## Instructions to follow
Exactly the lines from the line with "640x1352 pixels. How" through the final line of the records below, both ends included, are to be set down. Do not include pictures.

## Data for this task
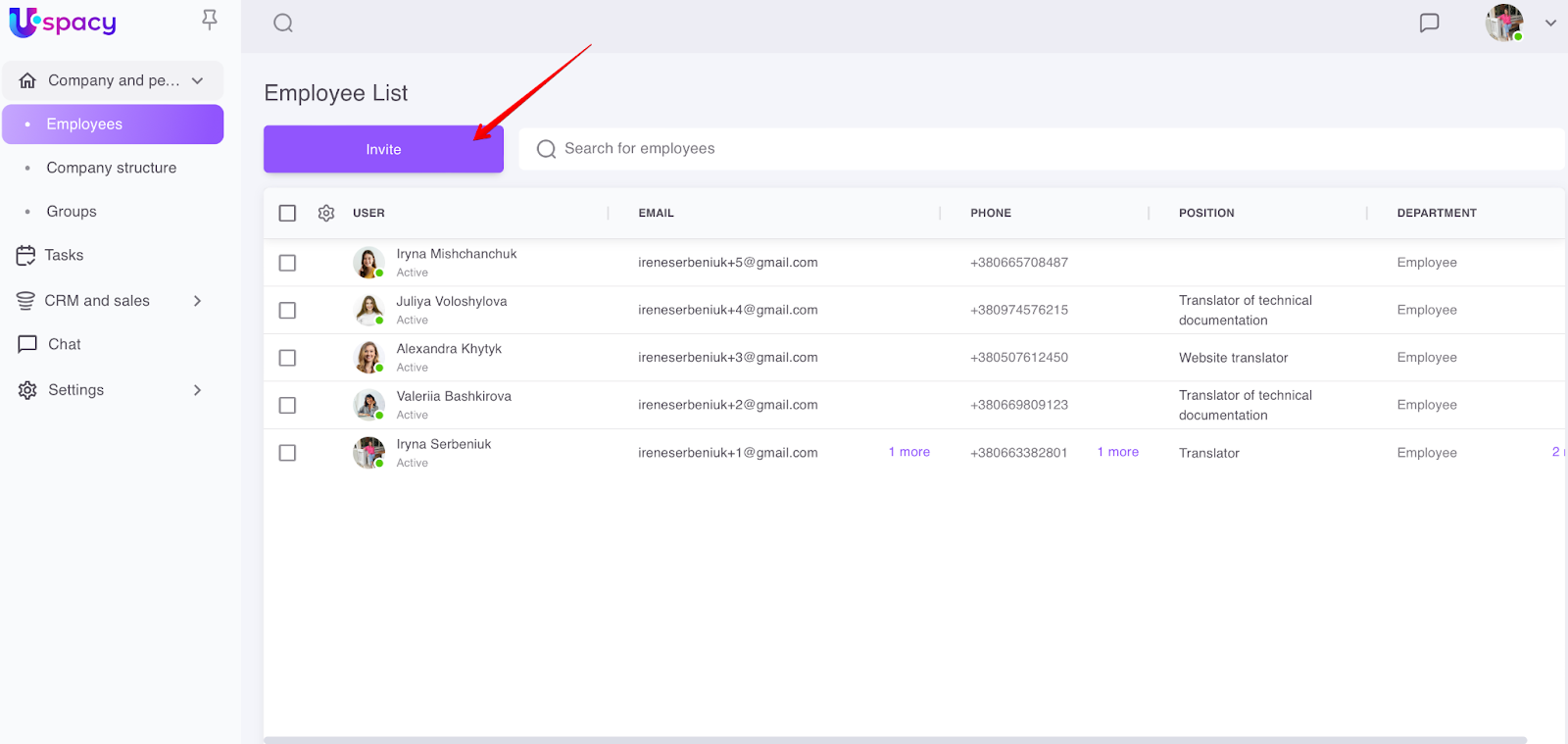Open the Groups menu item
The height and width of the screenshot is (744, 1568).
coord(72,212)
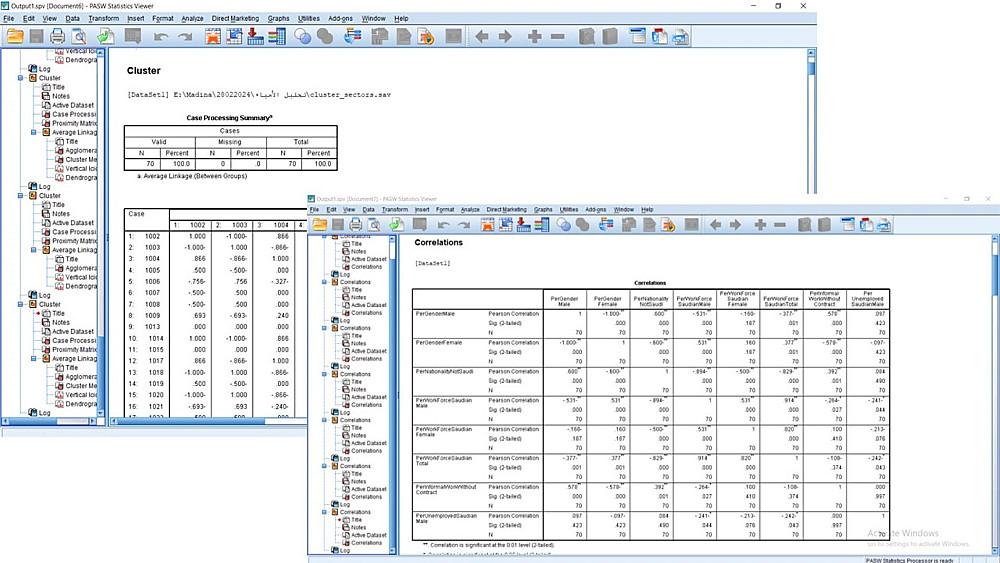This screenshot has width=1000, height=563.
Task: Click Document6 viewer's right vertical scrollbar
Action: point(811,120)
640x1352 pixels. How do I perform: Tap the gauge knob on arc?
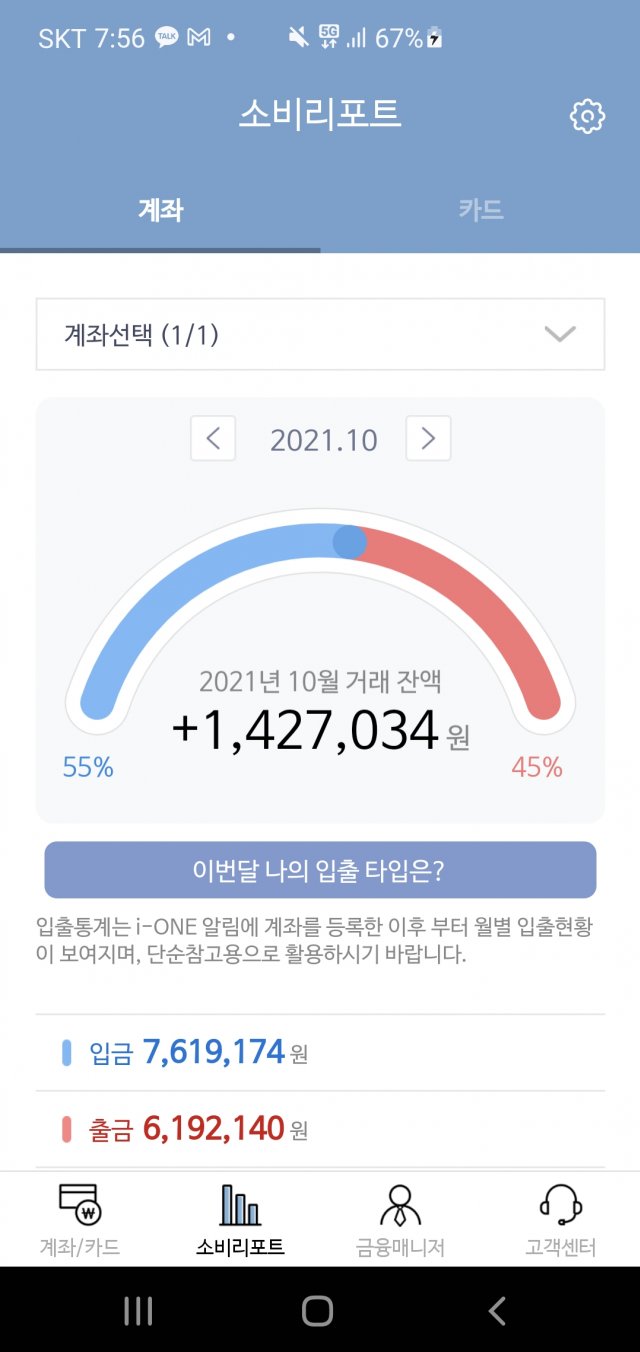(x=349, y=542)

## Response below
640x1352 pixels. How do I perform: Tap the gauge knob on arc?
(x=349, y=542)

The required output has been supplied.